Hitting multiple APIs at once, tornado and python


I'm trying to make an API that will collect responses from several other API's and combine the results into one response. I want to sent the get requests asynchronously so that it runs faster, but even though I'm using coroutines and yielding, my code still seems to be making each request one at a time. Wondering if maybe it's because I'm using the requests library instead of tornado's AsyncHTTPClient, or because I'm calling self.path_get inside of a loop, or because I'm storing results in an instance variable?

The API's I'm hitting return arrays of JSON objects, and I want to combine them all into one array and write that to the response.

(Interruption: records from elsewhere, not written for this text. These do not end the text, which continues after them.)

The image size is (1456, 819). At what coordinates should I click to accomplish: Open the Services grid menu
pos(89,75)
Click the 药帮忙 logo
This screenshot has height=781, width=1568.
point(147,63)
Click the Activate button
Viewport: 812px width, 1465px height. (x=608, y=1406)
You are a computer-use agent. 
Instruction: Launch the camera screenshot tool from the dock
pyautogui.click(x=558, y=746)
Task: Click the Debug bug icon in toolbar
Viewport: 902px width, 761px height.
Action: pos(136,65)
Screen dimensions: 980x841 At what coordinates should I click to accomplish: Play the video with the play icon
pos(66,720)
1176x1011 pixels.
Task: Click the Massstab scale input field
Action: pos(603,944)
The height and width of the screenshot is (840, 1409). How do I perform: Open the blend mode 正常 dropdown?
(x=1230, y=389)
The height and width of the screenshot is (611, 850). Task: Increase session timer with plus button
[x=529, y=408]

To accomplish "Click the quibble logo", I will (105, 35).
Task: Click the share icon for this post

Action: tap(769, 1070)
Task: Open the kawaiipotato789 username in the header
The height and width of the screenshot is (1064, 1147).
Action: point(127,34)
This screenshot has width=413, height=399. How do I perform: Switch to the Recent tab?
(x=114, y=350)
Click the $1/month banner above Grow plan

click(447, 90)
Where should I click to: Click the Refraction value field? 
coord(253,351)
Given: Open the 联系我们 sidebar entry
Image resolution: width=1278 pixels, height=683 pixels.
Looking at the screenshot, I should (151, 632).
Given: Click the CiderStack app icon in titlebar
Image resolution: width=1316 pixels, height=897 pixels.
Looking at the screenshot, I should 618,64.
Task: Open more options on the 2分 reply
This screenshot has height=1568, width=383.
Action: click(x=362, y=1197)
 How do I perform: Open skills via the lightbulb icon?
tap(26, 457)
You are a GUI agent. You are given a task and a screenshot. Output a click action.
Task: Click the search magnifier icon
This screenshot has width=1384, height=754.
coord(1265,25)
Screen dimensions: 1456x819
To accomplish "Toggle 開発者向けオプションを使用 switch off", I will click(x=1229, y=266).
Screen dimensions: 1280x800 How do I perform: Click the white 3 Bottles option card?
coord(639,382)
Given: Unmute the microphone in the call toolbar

from tornado import gen, ioloop, web
from tornado.gen import Return
import requests


PATHS = [
    "http://firsturl",
    "http://secondurl",
    "http://thirdurl"
]


class MyApi(web.RequestHandler):

    @gen.coroutine
    def get(self):
        self.results = []
        for path in PATHS:
            x = yield self.path_get(path)

        self.write({
            "results": self.results,
        })

    @gen.coroutine
    def path_get(self, path):
        resp = yield requests.get(path)
        self.results += resp.json()["results"]
        raise Return(resp)


ROUTES = [
    (r"/search", MyApi),
]


def run():
    app = web.Application(
        ROUTES,
        debug=True,
    )

    app.listen(8000)

    ioloop.IOLoop.current().start()


if __name__ == "__main__":
    run()

Solution

  • There's many reasons why your code doesn't work. To begin, requests generally blocks the event loop and doesn't let anything else execute. Replace requests with AsyncHTTPClient.fetch. Also, the way you were yielding each request would also make the requests sequential and not concurrently like you thought. Here's an example of how your code could be restructured:

    import json
    from tornado import gen, httpclient, ioloop, web
    
    # ...
    
    class MyApi(web.RequestHandler):
    
        @gen.coroutine
        def get(self):
            futures_list = []
            for path in PATHS:
                futures_list.append(self.path_get(path))
    
            yield futures_list
            result = json.dumps({'results': [x.result() for x in futures_list]})
            self.write(result)
    
        @gen.coroutine
        def path_get(self, path):
            request = httpclient.AsyncHTTPClient()
            resp = yield request.fetch(path)
            result = json.loads(resp.body.decode('utf-8'))
            raise gen.Return(result)
    

    What's happening is we're creating a list of Futures that get returned from gen.coroutine functions and yielding the entire list until the results from the request are available. Then once all the requests are complete, futures_list is iterated and the results are used to create a new list which is appended to a JSON object.